- **What the task asks**
Continue the article on Penn State football and quarterback Drew Allar, picking up right after its last paragraph.

- **Excerpted passage**
——————
Penn State football has — perhaps the surprise of some — won 11 games four out of the last seven years. It’s a mark that generally ranks among the best in the sport and while the COVID-19 season and the 2021 campaign lacked (for various reasons) the quality Penn State fans have come to expect, the overall consistency of play and results has remained at a fairly high level since the start of the 2016 season.
As quarterback Sean Clifford rides off into the sunset, the most pressing question about the program’s future is if presumed starter Drew Allar can do even better? Or in the very least, reach the 11-win mark again?
At best the answer is a cautiously optimistic one. College football is full of randomness and projecting Penn State to suddenly go from 11 wins to a national title simply because the quarterback has changed is perhaps a bit premature. Until Penn State starts beating Ohio State and Michigan on a semi-regular basis there’s no reason to assume it will suddenly start happening.
That said, there’s no denying the sort of “know it when you see it” factors that Allar brings to the table. All the same he will need to learn and learn quickly if he wants to turn physical tools into winning ones. That’s not to say he won’t, but rather it won’t simply happen over night.
But if he’s going to, Penn State’s suddenly proficient running game between Nicholas Singleton and Kaytron Allen might be the key to unlocking Allar’s potential. Nothing helps a young quarterback like not making him the only one to carry the load. While former quarterback Christian Hackenberg’s career might be a complicated one, it’s perhaps no surprise his most successful season also included the team with the most talent surrounding him. If in the very least, every time a running back runs the ball well, it’s another play a young quarterback can avoid a mistake.
“I think in general when you have a great running game like we do and a great [offensive line] like we do, it just helps everything for the whole offense,” Allar said after the Rose Bowl. “I mean, you can set up different types of play action shots and it really helps your pass game because the defense can’t just rush because you have to respect the run. They can’t just avoid their gaps. So it helps everything out, and when you have a good running game, it just helps helps you stay on track more than if you had to pass it over four downs.”
——————
- **Recorded information**
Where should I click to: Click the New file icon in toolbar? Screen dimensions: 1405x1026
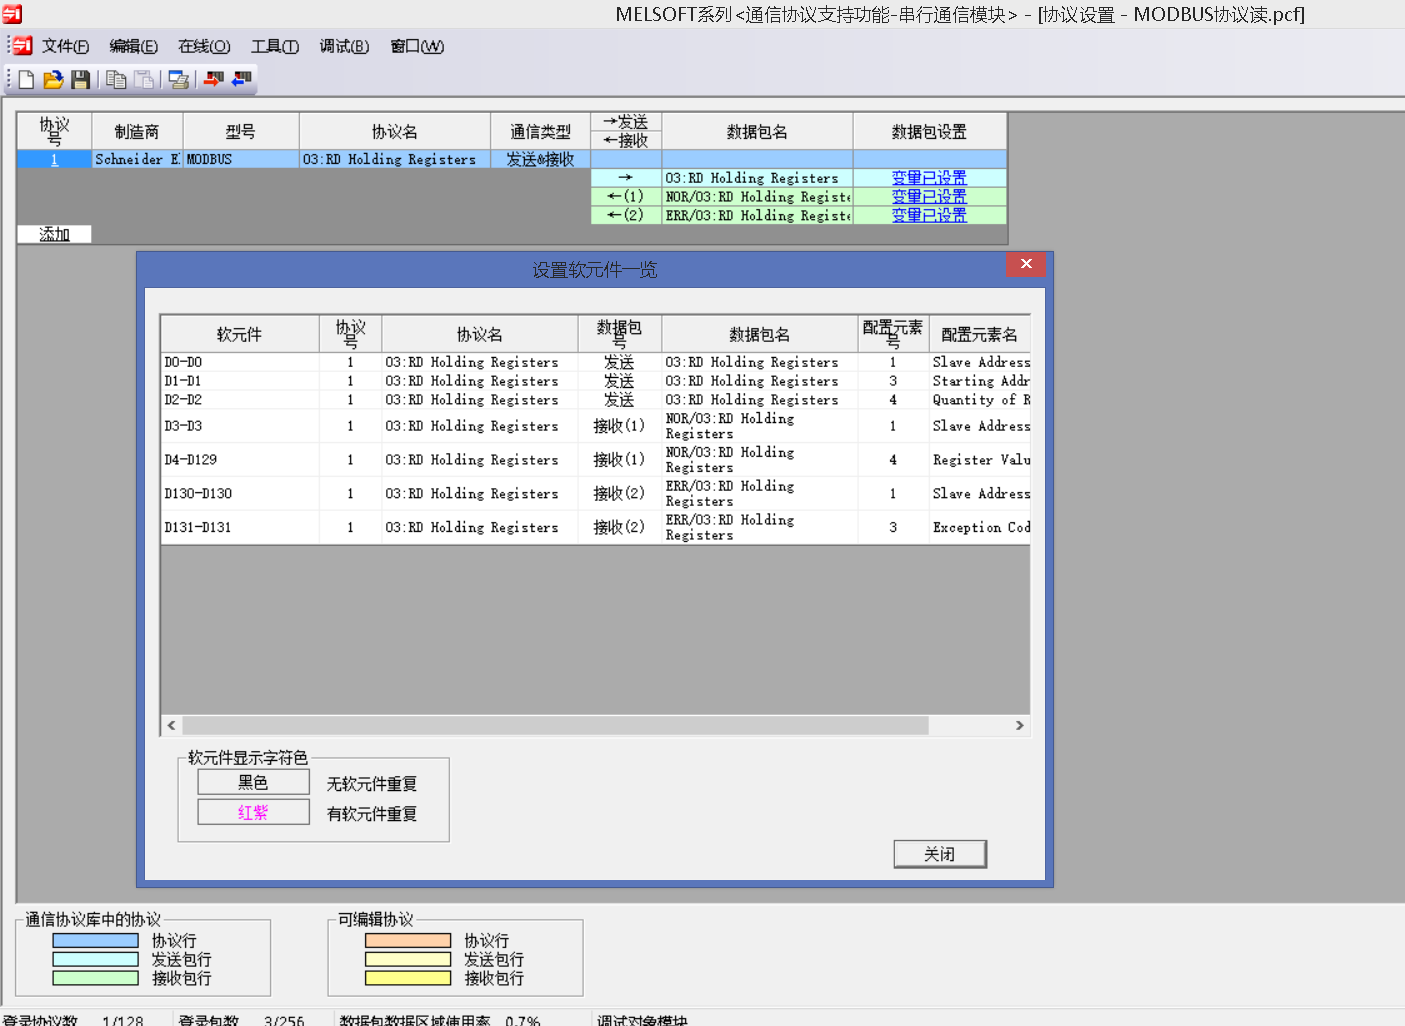(x=26, y=80)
——————
- **Result of the task**
Between Singleton and Allen, it will be interesting to see how Penn State’s offense morphs into a combination of what Allar is good at and an undeniable truth that the Nittany Lions might make an official right hand turn into becoming a run-first offense. How good Allar truly is in the starting role is to be determined, for all of the flashes he has shown, there’s little information regarding what he struggles with. Whatever Clifford’s shortcomings might have been, he was extremely adept at identifying defenses and changing plays at the line with poise and calm. Allar might prove to be capable of that to some degree, but it seems unlikely he was start where Clifford finished in that department.
So to the matter of offensive identity and how does the presence of a running game change the developmental timeline for a young quarterback?
“I think you have to play the quarterback strengths, you want them playing at a very confident level,” Penn State offensive coordinator Mike Yurcich said earlier this season. “So therefore if they throw on the run, well, you better have some plays for you to throw on the run. If they’re a dynamic duel thread, you better have some zone read or power read or whatever your plan is from a run game standpoint to take advantage of your personal strengths.”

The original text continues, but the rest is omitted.